大蛸は海豚が案外やす/\と押へられはしたものの、うかつにそばへは寄りつけないから、その大きな目をむいてじつと隙《すき》を狙《ねら》つてゐる、すると又、海豚の方では、不意を打たれて、幾分か自由を失つてはゐるものゝ、それぐらゐで閉口するやうな弱虫でないから、おとなしいやうなふりをして、実はじつと、蛸の様子をうかゞつてゐるのでした。
と、たちまち、どんな隙を見つけ出したか、大蛸はその尖《とが》つた口を、まるで電光のやうな速さで、海豚の胸の真つ只中《ただなか》に、ぐさりと一突き!
「あツやられた!」
今太郎君は自分がやられたものゝやうに、思はず大きな声を出しました。
しかし、海豚はそれを待つてゐたのです。
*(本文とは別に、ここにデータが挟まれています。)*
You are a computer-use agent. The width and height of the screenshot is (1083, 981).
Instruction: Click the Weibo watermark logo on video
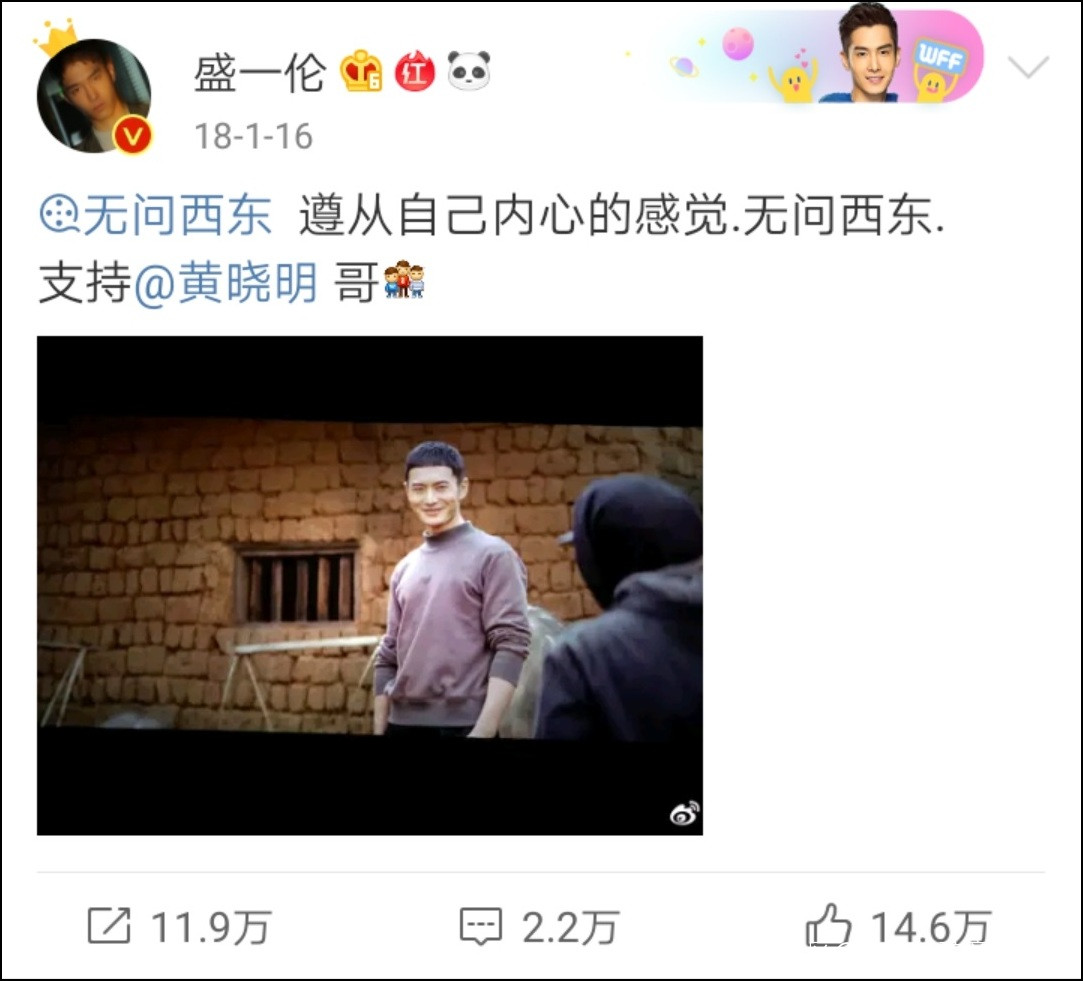(684, 813)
とつさに身をかはしたが早いかあべこべに敵の頭の下を狙つて、ぱくりと、喰《く》ひつきました。
蛸やいか[#「いか」に傍点]は、手なんか二本や三本切つたところでびくともしませんが、その目のあるところは、人間で言へば首に当る大事な箇所ですから、こゝをやられたら、どんな奴《やつ》でもかなひません。海豚は自然に、それを知つてゐるのです。